▶ Problem description:
Leaving nothing out, set down all the data exactly.

▶ Data shown:
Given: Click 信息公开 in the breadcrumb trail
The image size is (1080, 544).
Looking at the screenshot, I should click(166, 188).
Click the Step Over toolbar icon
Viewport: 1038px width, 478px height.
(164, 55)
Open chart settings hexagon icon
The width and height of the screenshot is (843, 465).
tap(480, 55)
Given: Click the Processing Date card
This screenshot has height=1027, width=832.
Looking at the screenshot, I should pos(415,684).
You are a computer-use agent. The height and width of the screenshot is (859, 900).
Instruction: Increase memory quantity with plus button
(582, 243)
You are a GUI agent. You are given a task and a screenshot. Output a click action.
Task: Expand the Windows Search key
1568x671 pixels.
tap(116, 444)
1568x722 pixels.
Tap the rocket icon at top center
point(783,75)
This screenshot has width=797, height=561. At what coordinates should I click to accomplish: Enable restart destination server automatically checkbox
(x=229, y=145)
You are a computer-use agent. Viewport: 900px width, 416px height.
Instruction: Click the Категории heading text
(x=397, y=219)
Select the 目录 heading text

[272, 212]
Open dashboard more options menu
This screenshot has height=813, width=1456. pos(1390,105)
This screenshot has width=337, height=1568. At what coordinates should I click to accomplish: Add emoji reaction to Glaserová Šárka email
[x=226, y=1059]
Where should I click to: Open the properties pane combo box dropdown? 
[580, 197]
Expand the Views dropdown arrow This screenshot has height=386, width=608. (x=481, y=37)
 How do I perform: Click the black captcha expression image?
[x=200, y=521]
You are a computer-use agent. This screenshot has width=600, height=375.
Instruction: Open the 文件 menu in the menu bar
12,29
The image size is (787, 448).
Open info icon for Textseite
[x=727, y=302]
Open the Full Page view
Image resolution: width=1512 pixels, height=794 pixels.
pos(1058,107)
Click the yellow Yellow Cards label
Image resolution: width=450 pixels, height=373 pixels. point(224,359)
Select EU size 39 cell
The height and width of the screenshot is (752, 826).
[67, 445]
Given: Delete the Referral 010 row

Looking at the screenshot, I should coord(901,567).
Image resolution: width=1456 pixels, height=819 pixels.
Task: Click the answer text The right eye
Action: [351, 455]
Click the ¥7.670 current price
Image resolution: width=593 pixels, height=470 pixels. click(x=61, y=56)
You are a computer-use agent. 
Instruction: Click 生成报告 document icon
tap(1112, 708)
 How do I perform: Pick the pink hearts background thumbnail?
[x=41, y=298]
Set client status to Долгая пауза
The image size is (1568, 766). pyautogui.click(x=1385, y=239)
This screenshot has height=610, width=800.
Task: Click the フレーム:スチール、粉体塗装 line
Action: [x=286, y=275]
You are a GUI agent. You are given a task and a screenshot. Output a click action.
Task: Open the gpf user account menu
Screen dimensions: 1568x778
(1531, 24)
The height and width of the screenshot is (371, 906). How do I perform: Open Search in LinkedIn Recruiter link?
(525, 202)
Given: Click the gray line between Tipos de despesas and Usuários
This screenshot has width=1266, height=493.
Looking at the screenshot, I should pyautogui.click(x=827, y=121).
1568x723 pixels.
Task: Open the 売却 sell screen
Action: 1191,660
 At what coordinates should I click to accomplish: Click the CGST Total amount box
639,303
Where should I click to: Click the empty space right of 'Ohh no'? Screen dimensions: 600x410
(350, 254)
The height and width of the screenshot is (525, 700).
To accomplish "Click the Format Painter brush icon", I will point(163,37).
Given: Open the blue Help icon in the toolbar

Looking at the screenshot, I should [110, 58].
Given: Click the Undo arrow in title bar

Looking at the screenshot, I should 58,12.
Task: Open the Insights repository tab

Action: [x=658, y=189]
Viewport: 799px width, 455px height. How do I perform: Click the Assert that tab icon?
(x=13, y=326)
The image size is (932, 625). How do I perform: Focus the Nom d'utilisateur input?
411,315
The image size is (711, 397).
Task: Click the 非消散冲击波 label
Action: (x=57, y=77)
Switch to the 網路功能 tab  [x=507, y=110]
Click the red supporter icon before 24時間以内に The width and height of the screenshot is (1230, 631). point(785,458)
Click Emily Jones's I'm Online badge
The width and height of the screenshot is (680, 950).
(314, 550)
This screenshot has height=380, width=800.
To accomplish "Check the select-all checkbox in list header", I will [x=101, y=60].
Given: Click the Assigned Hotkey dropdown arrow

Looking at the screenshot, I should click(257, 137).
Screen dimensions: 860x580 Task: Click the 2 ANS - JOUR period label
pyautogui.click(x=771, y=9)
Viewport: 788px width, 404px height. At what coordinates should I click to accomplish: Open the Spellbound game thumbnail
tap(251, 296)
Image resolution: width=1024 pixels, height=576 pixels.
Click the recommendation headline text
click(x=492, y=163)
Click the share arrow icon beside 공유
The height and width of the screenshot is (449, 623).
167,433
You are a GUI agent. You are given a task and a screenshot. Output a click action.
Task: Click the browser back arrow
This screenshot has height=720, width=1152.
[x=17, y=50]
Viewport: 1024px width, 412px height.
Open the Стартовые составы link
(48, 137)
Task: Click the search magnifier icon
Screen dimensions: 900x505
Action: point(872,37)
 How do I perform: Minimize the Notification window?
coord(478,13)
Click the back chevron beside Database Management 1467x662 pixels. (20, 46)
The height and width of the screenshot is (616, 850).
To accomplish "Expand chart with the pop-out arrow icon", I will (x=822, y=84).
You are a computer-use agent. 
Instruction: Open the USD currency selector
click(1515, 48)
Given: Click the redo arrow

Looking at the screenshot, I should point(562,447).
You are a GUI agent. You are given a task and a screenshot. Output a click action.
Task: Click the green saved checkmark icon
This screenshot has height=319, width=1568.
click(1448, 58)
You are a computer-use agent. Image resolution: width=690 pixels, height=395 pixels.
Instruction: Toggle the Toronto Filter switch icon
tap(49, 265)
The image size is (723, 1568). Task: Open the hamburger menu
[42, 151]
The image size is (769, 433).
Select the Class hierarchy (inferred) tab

▶ Result of this task:
Given: Click 信息公开 in the breadcrumb trail
The image size is (1080, 544).
Looking at the screenshot, I should click(166, 188).
Click the Step Over toolbar icon
Viewport: 1038px width, 478px height.
(164, 55)
Open chart settings hexagon icon
The width and height of the screenshot is (843, 465).
tap(480, 55)
Given: Click the Processing Date card
This screenshot has height=1027, width=832.
Looking at the screenshot, I should pos(415,684).
You are a computer-use agent. The height and width of the screenshot is (859, 900).
Instruction: Increase memory quantity with plus button
(582, 243)
You are a GUI agent. You are given a task and a screenshot. Output a click action.
Task: Expand the Windows Search key
1568x671 pixels.
tap(116, 444)
1568x722 pixels.
Tap the rocket icon at top center
point(783,75)
This screenshot has width=797, height=561. At what coordinates should I click to accomplish: Enable restart destination server automatically checkbox
(x=229, y=145)
You are a computer-use agent. Viewport: 900px width, 416px height.
Instruction: Click the Категории heading text
(x=397, y=219)
Select the 目录 heading text

[272, 212]
Open dashboard more options menu
This screenshot has height=813, width=1456. pos(1390,105)
This screenshot has width=337, height=1568. At what coordinates should I click to accomplish: Add emoji reaction to Glaserová Šárka email
[x=226, y=1059]
Where should I click to: Open the properties pane combo box dropdown? 
[580, 197]
Expand the Views dropdown arrow This screenshot has height=386, width=608. (x=481, y=37)
 How do I perform: Click the black captcha expression image?
[x=200, y=521]
You are a computer-use agent. This screenshot has width=600, height=375.
Instruction: Open the 文件 menu in the menu bar
12,29
The image size is (787, 448).
Open info icon for Textseite
[x=727, y=302]
Open the Full Page view
Image resolution: width=1512 pixels, height=794 pixels.
pos(1058,107)
Click the yellow Yellow Cards label
Image resolution: width=450 pixels, height=373 pixels. point(224,359)
Select EU size 39 cell
The height and width of the screenshot is (752, 826).
[67, 445]
Given: Delete the Referral 010 row

Looking at the screenshot, I should coord(901,567).
Image resolution: width=1456 pixels, height=819 pixels.
Task: Click the answer text The right eye
Action: [351, 455]
Click the ¥7.670 current price
Image resolution: width=593 pixels, height=470 pixels. click(x=61, y=56)
You are a computer-use agent. 
Instruction: Click 生成报告 document icon
tap(1112, 708)
 How do I perform: Pick the pink hearts background thumbnail?
[x=41, y=298]
Set client status to Долгая пауза
The image size is (1568, 766). pyautogui.click(x=1385, y=239)
This screenshot has height=610, width=800.
Task: Click the フレーム:スチール、粉体塗装 line
Action: [x=286, y=275]
You are a GUI agent. You are given a task and a screenshot. Output a click action.
Task: Open the gpf user account menu
Screen dimensions: 1568x778
(1531, 24)
The height and width of the screenshot is (371, 906). How do I perform: Open Search in LinkedIn Recruiter link?
(525, 202)
Given: Click the gray line between Tipos de despesas and Usuários
This screenshot has width=1266, height=493.
Looking at the screenshot, I should pyautogui.click(x=827, y=121).
1568x723 pixels.
Task: Open the 売却 sell screen
Action: 1191,660
 At what coordinates should I click to accomplish: Click the CGST Total amount box
639,303
Where should I click to: Click the empty space right of 'Ohh no'? Screen dimensions: 600x410
(350, 254)
The height and width of the screenshot is (525, 700).
To accomplish "Click the Format Painter brush icon", I will point(163,37).
Given: Open the blue Help icon in the toolbar

Looking at the screenshot, I should [110, 58].
Given: Click the Undo arrow in title bar

Looking at the screenshot, I should 58,12.
Task: Open the Insights repository tab

Action: [x=658, y=189]
Viewport: 799px width, 455px height. How do I perform: Click the Assert that tab icon?
(x=13, y=326)
The image size is (932, 625). How do I perform: Focus the Nom d'utilisateur input?
411,315
The image size is (711, 397).
Task: Click the 非消散冲击波 label
Action: (x=57, y=77)
Switch to the 網路功能 tab  [x=507, y=110]
Click the red supporter icon before 24時間以内に The width and height of the screenshot is (1230, 631). point(785,458)
Click Emily Jones's I'm Online badge
The width and height of the screenshot is (680, 950).
(314, 550)
This screenshot has height=380, width=800.
To accomplish "Check the select-all checkbox in list header", I will [x=101, y=60].
Given: Click the Assigned Hotkey dropdown arrow

Looking at the screenshot, I should click(257, 137).
Screen dimensions: 860x580 Task: Click the 2 ANS - JOUR period label
pyautogui.click(x=771, y=9)
Viewport: 788px width, 404px height. At what coordinates should I click to accomplish: Open the Spellbound game thumbnail
tap(251, 296)
Image resolution: width=1024 pixels, height=576 pixels.
Click the recommendation headline text
click(x=492, y=163)
Click the share arrow icon beside 공유
The height and width of the screenshot is (449, 623).
167,433
You are a GUI agent. You are given a task and a screenshot. Output a click action.
Task: Click the browser back arrow
This screenshot has height=720, width=1152.
[x=17, y=50]
Viewport: 1024px width, 412px height.
Open the Стартовые составы link
(48, 137)
Task: Click the search magnifier icon
Screen dimensions: 900x505
Action: point(872,37)
 How do I perform: Minimize the Notification window?
coord(478,13)
Click the back chevron beside Database Management 1467x662 pixels. (20, 46)
The height and width of the screenshot is (616, 850).
To accomplish "Expand chart with the pop-out arrow icon", I will (x=822, y=84).
You are a computer-use agent. 
Instruction: Open the USD currency selector
click(1515, 48)
Given: Click the redo arrow

Looking at the screenshot, I should point(562,447).
You are a GUI agent. You are given a task and a screenshot. Output a click action.
Task: Click the green saved checkmark icon
This screenshot has height=319, width=1568.
click(1448, 58)
You are a computer-use agent. Image resolution: width=690 pixels, height=395 pixels.
Instruction: Toggle the Toronto Filter switch icon
tap(49, 265)
The image size is (723, 1568). Task: Open the hamburger menu
[42, 151]
The image size is (769, 433).
Select the Class hierarchy (inferred) tab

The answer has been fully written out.